A bike neophyte can't take a sip of Top Dog Pale Ale at Southeast Hawthorne Boulevard's Lucky Labrador Brew Pub these days without tripping over a guy like Danny Knudsen. An ex-punk and current drummer for the local rockabilly band the Flapjacks, Knudsen is also a retired Category 1 (which means really, really good) cyclist. He raced throughout America and Europe for more than a decade. This month, as Tour de France-fever sweeps Europe, the Lucky Lab is broadcasting the 20-day race, from July 5 to its finish this Sunday, during its happy hour, and Knudsen has cheered the teams on almost every day. Got race questions? He's got answers.

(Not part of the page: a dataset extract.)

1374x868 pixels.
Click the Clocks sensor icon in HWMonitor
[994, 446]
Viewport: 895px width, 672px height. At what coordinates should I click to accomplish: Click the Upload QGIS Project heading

Packs of mutts yip and howl on the Lucky Lab's dog-friendly back porch. But inside, the airy converted warehouse echoes with the voices of fans trading race predictions and the squawk of the announcers on the new, big-screen TV--a present from happy-hour sponsor Chris King Precision Components, a local company that makes headset components for the Tour's U.S. Postal team racers.

Urbane couples dressed in neon, skintight bike jerseys and ragged drinkers sporting the black-and-camo uniform of the bike messenger absently grab at their beers, without bothering to look where their paws land. Their eyes are glued to the grueling bike action from Liège to Paris.

"I wish people from Gresham could be here to realize we're not a bunch of gay guys with shaved legs riding around," Knudsen says, "and it's not just about Lance."

He regales his tablemates with gruesome stories of infected road rash and riders pissing blood. "When they show a crash on TV, people cheer like it's a hockey game," he says. And when the non-bikers moan later as Australia's Robbie McEwen wins Stage 9, Knudsen cheerfully explains that Lance Armstrong is coasting in as part of the top 10 bikers overall.

And that's really the sweetest deal when it comes to the brewery's stint as a biker bar: Tour-obsessed cyclists like Knudsen who teach, counsel and recruit next year's race lovers--even if you don't know your front derailleur from your rear cassette.